Symptoms can vary because of the more than 1,000 mutations of the gene. Symptoms include:

- Failure of infants to thrive;

- Lung problems, including persistent coughing, phlegm and shortness of breath;

- Pancreatic enzyme problems, causing difficulties with the bowel's absorption of nutrients;

- Excessive appetite, but poor weight gain;

- Very salty-tasting skin;

- Sinusitis and nasal problems;

- Greasy, thick stools;

- As they age, people with cystic fibrosis are also prone to bronchiectasis, bowel obstruction, infertility and liver cirrhosis.

- Osteoporosis can be a problem because of the steroids taken to control lung disease.

- Some babies have a bowel obstruction called meconium ileus, where, the meconium (thick black matter present in the bowels of all newborns) is so thick that it does not pass through the bowel. An operation is needed to relieve the blockage.

- Dietary problems can lead to type 2 diabetes.

- New-born testing - babies can be blood tested at birth using a heel prick test.

- Sweat test - children with cystic fibrosis have higher levels of salt in their sweat than normal.

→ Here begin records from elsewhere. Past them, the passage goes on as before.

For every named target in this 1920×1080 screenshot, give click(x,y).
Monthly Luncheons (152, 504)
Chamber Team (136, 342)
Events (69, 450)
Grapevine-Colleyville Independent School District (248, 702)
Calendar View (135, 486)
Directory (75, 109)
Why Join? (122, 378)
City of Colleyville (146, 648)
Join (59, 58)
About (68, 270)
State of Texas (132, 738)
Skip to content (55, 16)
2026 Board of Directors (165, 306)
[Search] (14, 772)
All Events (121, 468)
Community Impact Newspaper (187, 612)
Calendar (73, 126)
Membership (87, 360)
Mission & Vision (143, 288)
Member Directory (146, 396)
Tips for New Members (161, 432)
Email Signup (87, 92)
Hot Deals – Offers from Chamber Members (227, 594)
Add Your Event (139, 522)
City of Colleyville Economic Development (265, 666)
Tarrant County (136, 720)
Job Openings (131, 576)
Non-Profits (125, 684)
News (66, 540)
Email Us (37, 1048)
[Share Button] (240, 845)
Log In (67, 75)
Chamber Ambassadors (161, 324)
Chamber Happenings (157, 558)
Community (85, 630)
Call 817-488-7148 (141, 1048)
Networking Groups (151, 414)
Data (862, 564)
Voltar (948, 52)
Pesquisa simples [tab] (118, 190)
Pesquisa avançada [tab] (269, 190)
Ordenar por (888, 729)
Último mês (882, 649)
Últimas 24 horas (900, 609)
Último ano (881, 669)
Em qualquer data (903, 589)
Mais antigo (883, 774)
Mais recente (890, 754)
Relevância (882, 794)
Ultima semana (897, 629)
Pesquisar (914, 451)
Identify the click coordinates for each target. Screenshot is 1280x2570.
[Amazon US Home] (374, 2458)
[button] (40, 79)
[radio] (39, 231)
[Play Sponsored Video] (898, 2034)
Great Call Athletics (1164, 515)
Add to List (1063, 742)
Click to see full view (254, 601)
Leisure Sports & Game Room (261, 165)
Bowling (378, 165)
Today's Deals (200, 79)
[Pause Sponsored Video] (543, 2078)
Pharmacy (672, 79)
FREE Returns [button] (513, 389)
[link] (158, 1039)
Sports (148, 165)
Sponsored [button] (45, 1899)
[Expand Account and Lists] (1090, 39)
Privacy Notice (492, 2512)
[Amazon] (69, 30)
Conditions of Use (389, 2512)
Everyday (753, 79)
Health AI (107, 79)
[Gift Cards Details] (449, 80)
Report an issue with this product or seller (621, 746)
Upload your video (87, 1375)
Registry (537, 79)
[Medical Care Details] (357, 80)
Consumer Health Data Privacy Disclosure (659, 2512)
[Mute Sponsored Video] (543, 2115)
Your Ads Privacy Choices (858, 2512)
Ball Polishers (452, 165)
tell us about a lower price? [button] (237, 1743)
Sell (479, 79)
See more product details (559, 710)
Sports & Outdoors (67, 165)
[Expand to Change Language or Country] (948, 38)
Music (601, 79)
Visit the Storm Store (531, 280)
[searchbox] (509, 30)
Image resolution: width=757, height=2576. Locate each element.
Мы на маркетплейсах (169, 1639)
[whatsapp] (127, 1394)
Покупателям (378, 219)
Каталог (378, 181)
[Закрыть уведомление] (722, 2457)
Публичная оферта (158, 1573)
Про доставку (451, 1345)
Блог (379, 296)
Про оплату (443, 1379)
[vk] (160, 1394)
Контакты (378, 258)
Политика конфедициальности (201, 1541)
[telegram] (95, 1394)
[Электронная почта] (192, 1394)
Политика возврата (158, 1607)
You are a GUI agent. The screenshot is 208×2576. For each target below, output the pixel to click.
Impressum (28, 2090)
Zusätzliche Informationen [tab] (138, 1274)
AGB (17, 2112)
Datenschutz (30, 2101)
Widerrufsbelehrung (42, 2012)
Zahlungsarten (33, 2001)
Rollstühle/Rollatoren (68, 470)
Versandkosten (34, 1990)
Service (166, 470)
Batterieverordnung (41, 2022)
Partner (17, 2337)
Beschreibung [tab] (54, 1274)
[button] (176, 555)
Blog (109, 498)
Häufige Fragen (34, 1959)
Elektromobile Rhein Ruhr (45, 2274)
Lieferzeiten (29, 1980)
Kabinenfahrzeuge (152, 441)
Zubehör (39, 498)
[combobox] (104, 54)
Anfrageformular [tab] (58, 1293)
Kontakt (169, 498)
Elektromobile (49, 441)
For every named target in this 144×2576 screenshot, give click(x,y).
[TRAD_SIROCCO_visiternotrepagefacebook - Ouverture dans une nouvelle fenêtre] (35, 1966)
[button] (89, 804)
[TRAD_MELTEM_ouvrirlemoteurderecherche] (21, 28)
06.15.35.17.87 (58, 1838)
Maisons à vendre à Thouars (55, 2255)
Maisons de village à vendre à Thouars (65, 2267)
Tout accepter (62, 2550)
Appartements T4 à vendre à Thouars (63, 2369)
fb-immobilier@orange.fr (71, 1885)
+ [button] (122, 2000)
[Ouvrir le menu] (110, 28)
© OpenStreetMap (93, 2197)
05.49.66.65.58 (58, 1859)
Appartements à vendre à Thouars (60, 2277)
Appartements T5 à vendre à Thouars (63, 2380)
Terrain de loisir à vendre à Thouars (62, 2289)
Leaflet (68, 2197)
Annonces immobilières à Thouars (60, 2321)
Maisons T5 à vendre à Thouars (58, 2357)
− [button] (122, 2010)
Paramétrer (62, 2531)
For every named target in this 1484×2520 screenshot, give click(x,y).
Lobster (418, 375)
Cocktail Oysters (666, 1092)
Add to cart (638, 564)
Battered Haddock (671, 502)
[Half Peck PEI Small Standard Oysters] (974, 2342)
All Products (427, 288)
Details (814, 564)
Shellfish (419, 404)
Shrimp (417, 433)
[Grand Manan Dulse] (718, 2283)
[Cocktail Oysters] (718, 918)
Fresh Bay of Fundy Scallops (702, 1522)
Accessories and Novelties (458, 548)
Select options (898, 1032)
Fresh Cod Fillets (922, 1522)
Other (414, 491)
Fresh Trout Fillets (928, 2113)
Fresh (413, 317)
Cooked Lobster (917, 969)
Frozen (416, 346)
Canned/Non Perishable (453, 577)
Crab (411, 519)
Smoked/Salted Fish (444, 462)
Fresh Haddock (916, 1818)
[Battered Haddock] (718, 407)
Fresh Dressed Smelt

- Antenatal testing - this can determine early on in a pregnancy whether the baby will have cystic fibrosis. It is only offered in cases where there is a high chance of the condition being present.

- Genetic testing - a sample of cells can be obtained from inside the cheek and used to isolate the cystic fibrosis gene.

- Lung X-ray - this can ascertain whether there has been damage due to cystic fibrosis.

- Chorionic villus sampling is a genetic test for prenatal diagnosis. It is normally performed between the 9th and 12th weeks of pregnancy and allows parents to decide whether or not to continue with the pregnancy.

The main aim of treatment is to prevent respiratory infections - the most common cause of death.

- Antibiotics to treat infections.

- Physiotherapy is used to clear mucus from the lungs. Eventually patients can do this themselves.

- Bronchodilators open the airways and steroids are used to reduce airway inflammation.

- Bowel absorption problems mean good diet is vital. Enzyme supplements are used to help the pancreas absorb nutrients and provide more energy.

- Exercise helps prevent deterioration of the lungs and develops all-round strength.

- Heart-lung transplantation is an established treatment for end-stage cystic fibrosis.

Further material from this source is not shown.